Sin bien es cierta la agresividad con la que este COVID-19 nos ha afectado, también es verdad que la realidad del virus no ha afectado en decesos a un porcentaje muy alto en pacientes sin patología previa.

Sin embargo, ya sabemos gracias al equipo de científicos y sanitarios que el virus puede correlacionar con cinco patologías más, ya que los pacientes con comorbilidades asociadas tuvieron tasas mucho más altas (enfermedades cardiovasculares, respiratorias, hipertensión, cáncer, diabetis). El problema fundamental es la rapidez en su expansión por contagio.

El contagio del miedo

Ante tal situación, el mundo vive con miedo e incluso pánico.

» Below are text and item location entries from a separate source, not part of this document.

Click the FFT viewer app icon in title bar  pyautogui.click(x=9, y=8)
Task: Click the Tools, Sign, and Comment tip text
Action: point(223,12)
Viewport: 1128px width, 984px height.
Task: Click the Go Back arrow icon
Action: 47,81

Casi en un abrir y cerrar de ojos, hemos sido conscientes de nuestra fragilidad. La incertidumbre de nuestro futuro nos preocupa intensamente. Toda nuestra grandiosidad y fuerza viene a ser pequeñez y debilidad. Buscamos la paz y la serenidad a toda costa, sin saber dónde encontrarlas. Nos acompañan los síntomas del temor, de la angustia, del miedo, del pánico...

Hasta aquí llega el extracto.